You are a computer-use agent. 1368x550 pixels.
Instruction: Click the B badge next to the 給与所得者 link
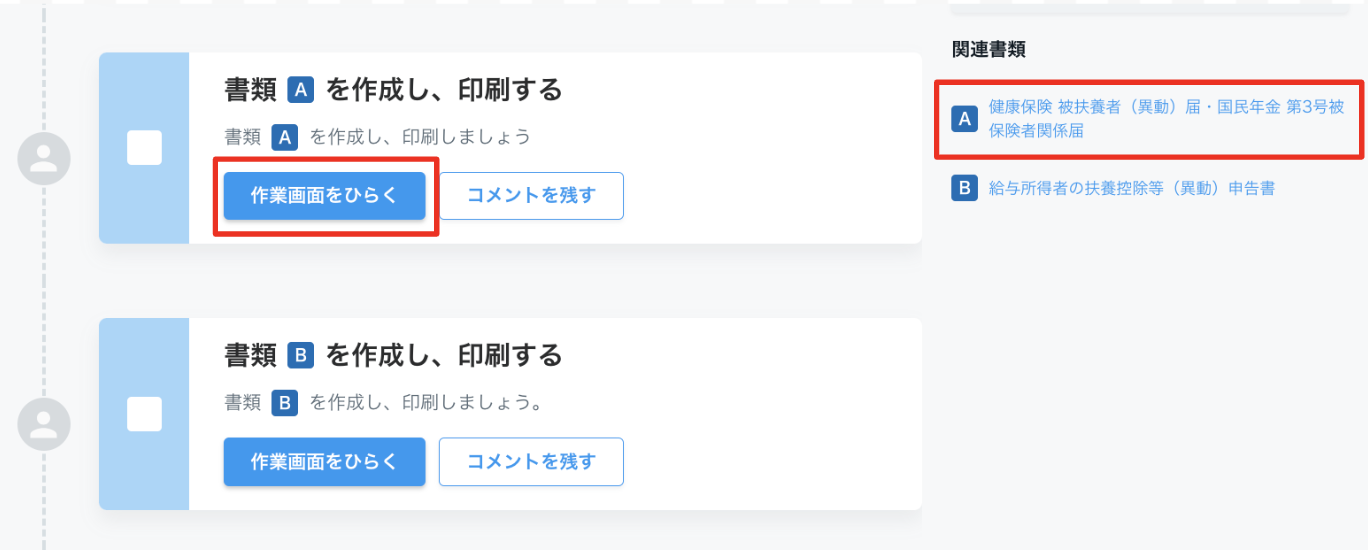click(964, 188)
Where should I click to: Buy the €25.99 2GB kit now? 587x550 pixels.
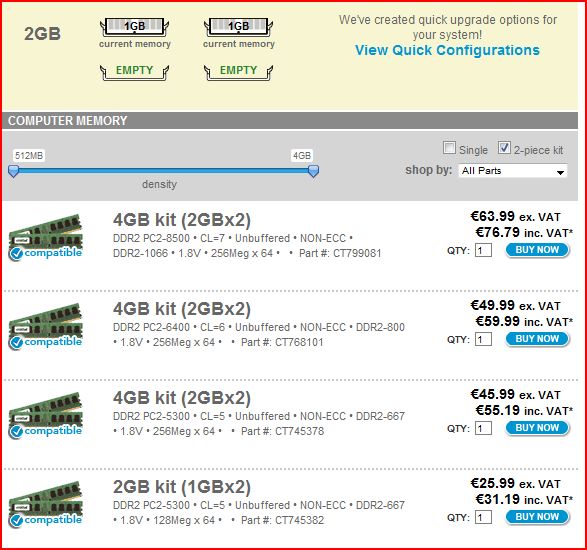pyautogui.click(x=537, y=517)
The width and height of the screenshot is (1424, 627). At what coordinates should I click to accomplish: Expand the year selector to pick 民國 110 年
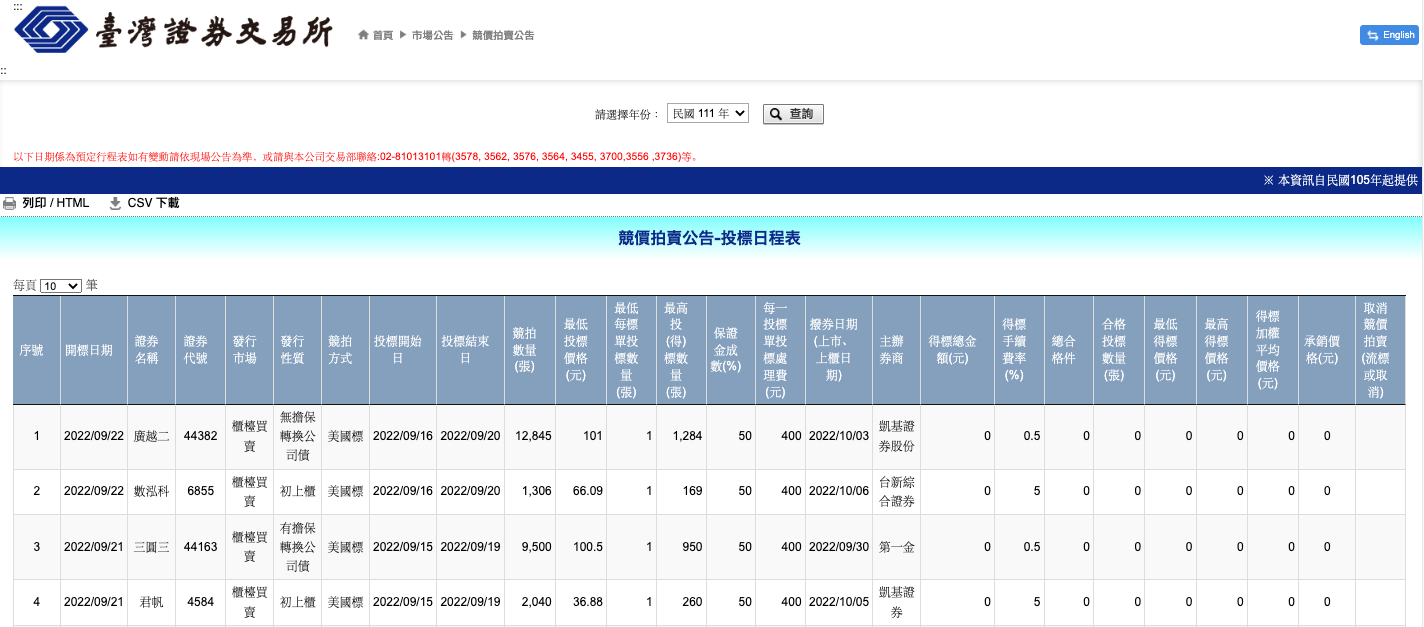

...

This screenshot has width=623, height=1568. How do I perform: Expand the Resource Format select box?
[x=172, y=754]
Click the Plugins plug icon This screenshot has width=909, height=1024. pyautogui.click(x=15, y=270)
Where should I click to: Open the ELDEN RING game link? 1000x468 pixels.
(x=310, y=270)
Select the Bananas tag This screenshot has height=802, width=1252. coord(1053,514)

Exercise: Look above for the line with "Where should I click to: Buy" and the line with "The width and"; set down those two lines and all lines between them exactly, without pictures and without anything else.

Exercise result:
Where should I click to: Buy the €25.99 2GB kit now? 587x550 pixels.
pyautogui.click(x=537, y=517)
The width and height of the screenshot is (1424, 627). At what coordinates should I click to accomplish: Expand the year selector to pick 民國 110 年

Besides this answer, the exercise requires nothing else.